#### Source material ####
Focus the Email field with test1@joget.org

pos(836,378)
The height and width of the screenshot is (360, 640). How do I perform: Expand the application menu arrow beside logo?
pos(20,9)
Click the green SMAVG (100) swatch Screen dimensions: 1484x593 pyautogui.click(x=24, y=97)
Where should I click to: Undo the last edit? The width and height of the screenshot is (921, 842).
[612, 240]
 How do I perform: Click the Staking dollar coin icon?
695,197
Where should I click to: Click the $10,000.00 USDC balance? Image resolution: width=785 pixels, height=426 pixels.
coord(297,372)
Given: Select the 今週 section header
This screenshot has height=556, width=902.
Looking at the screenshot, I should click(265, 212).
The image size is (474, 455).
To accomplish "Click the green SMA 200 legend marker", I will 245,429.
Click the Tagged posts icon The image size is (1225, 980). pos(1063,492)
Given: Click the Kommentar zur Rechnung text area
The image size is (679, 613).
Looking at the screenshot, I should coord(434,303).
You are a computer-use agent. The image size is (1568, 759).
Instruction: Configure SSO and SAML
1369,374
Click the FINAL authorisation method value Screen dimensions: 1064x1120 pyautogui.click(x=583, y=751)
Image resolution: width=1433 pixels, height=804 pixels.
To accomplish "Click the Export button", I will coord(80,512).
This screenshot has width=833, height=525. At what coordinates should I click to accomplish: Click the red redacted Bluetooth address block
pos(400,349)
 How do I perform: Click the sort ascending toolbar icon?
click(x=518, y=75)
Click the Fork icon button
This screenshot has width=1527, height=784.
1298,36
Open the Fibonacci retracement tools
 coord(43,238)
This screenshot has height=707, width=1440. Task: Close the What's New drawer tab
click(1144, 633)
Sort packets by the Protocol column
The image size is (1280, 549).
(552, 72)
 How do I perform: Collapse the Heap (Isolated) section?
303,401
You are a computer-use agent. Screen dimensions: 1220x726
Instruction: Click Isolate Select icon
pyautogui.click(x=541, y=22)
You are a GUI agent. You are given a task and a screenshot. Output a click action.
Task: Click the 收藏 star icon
####
# Description of the task
Reproduce, unchanged, the part of the listing above that opens with the line containing "Click the green SMAVG" and closes with the line containing "Looking at the screenshot, I should click(265, 212).", including both of those lines.

# Complete output
Click the green SMAVG (100) swatch Screen dimensions: 1484x593 pyautogui.click(x=24, y=97)
Where should I click to: Undo the last edit? The width and height of the screenshot is (921, 842).
[612, 240]
 How do I perform: Click the Staking dollar coin icon?
695,197
Where should I click to: Click the $10,000.00 USDC balance? Image resolution: width=785 pixels, height=426 pixels.
coord(297,372)
Given: Select the 今週 section header
This screenshot has height=556, width=902.
Looking at the screenshot, I should click(265, 212).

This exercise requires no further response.